Gülmeyeli de uzun zaman oldu, çok kahkaha atıyorum da, şöyle kalpten bir gülüş atamıyorum. Güzel bir gül de koklamadım nicedir; şöyle elime alıp da gerinemedim. Kokusunu içime çekip de, içindeki sırları çözemedim…

Şöyle sarılıp da birine yaşadığımı da hissedemedim ne zamandır.
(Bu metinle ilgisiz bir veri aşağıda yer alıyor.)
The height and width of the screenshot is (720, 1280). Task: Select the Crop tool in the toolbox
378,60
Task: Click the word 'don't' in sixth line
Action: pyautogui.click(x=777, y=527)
Hayat veren gülücükler de yok, sıcacık eller, anlamlı bakışlar, aşk yeminleri…

Bazen çok kimsesizim, bazen çok kalabalık, bazen çok suskun, bazen hiç…

Şöyle pencereden bakıp da manzaraya karşı iç de geçiremiyorum, önümden birileri geçiyor, hayat geçiyor, zaman geçiyor, ben öylece kalıyorum.

Koşmaktan da yoruluyorum bazen, olduğum yerde kalmaktan da… Konuşmaktan da yoruluyorum, ağlamaktan da. Ama sevmekten usanmıyorum. Yağmurdan sonra çıkan gökkuşağını seviyorum, hem de çocuk gibi heyecanlanıyorum. Sonra gül bahçelerini; gözlerimi kapıyorum, mis gibi kokuları burnumda, bana ait olan tek yer gibi, kimsenin giremediği; ne acı, ne hüzün ne de yalnızlık.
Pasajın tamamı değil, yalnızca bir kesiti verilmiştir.